By Joshua Franklin and Krystal Hu
(Reuters) – For Jonny Coreson, $4 billion is worth $5 billion.
The 32-year-old test prep business owner from Denver invested $100,000 in shares of veteran hedge fund manager Bill Ackman’s special purpose acquisition company (SPAC), Pershing Square Tontine Holdings Ltd, after they soared 25% in December with no imminent deal in sight. This valued the blank-check acquisition firm at $5 billion, when on paper it was worth only the $4 billion it had raised in an initial public offering in July.
“There weren’t very many options for retail investors to get into the stock before its IPO. If I’m paying a 25% premium on the opportunity to ride Ackman’s coattails, to me it’s worth it,” Coreson said. He said his other bets on SPACs had paid off and that he had doubled a $25,000 investment in CM Life Sciences, which agreed earlier this month to merge with digital healthcare company Sema4.
A spokesman for Ackman declined to comment.
An army of amateur traders that has fueled a rally in heavily shorted stocks, or “stonks,” such as GameStop Corp, has discovered the arcane world of SPACs. They are hearing about their obscure stock market tickers on social media, from TikTok to Twitter, and placing risky bets.
Although all stock investments involve risk, many companies going public by merging with a SPAC take risk to another level because they often are years away from generating revenues when they go public.
Churchill Capital IV Corp has provided the most vivid example of the pitfalls. Its shares had risen as much as 548% from its IPO, for a market valuation of almost $17 billion, following a Reuters report last month that it was nearing a deal to merge with luxury electric vehicle startup Lucid Motors at a roughly $12 billion valuation.
But the shares dropped 42% last week, wiping out over $8 billion in market value, after the deal was announced with a last-minute private investment that diluted stock market investors.

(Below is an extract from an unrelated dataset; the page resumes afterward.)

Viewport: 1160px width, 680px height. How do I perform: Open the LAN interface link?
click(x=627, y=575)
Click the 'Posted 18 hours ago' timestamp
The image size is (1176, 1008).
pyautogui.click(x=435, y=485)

“It happens with every SPAC — buy the rumor, sell the news. Once the volatility goes away in a few weeks and months, I’ll be buying more again,” said one of the investors, James Goff, a 27-year-old machine operator from Bremen, Georgia. He said he sold most of his shares in Churchill Capital IV before they nosedived on the deal’s announcement.
A spokesman for Churchill Capital IV declined to comment.

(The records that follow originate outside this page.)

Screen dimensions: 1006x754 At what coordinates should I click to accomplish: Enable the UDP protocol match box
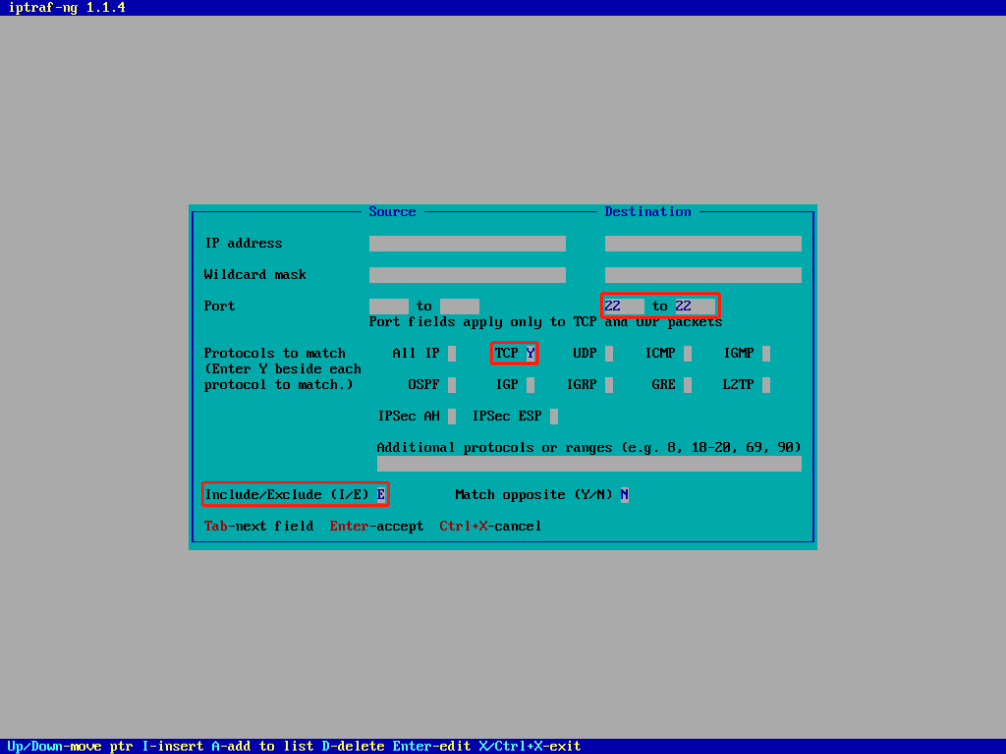pos(609,353)
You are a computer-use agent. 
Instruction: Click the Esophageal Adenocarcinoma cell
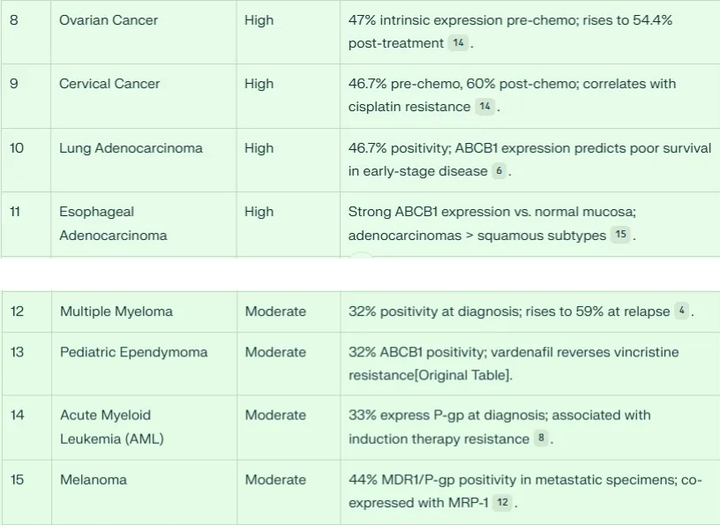click(113, 224)
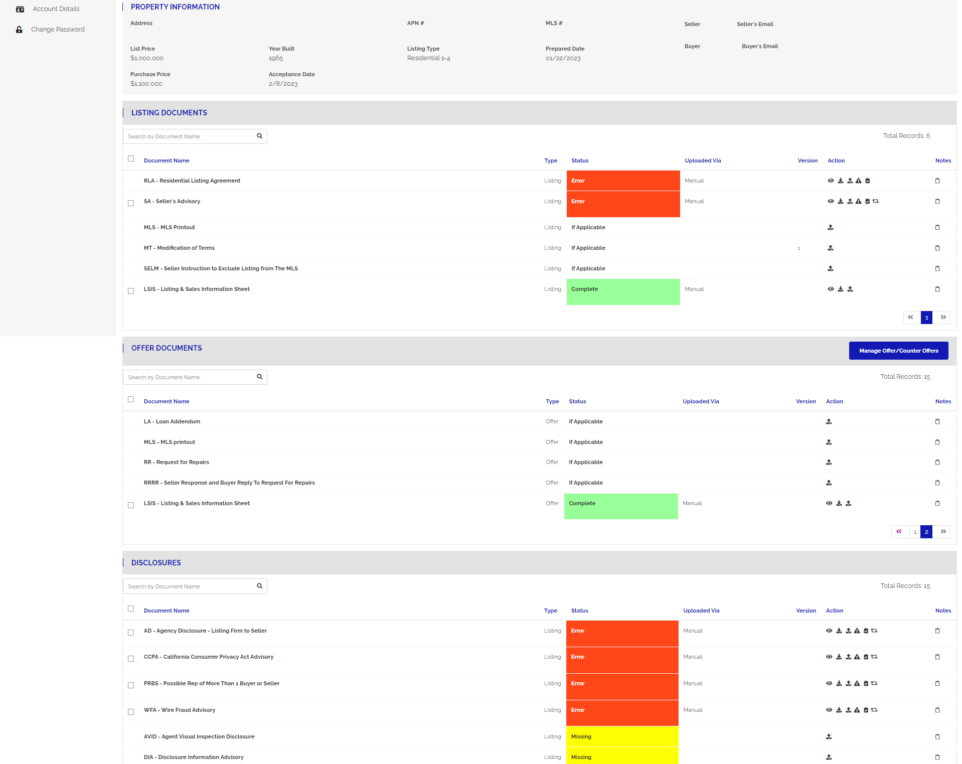Download the SA Seller's Advisory document

click(840, 201)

As the speculation intensifies, so is the risk that amateur investors are willing to accept. Many used to snap up SPAC shares only after rumors about a potential merger appeared in the press. Now, they are driving up the shares of SPACs with no idea of a potential deal. SPACs do not tell investors in advance which company they will merge with, and are typically awarded up to two years to clinch a deal.
Some 25 SPACs have seen their shares rise more than 10% on their first day of trading so far this year, when no deal was in sight, compared to seven SPACs in all of 2020, according to Dealogic data. In 2019, the largest first-day trading gain was just 3%. Demand in the IPOs routinely exceeds supply by more than 10 times, investment bankers working on the deals say.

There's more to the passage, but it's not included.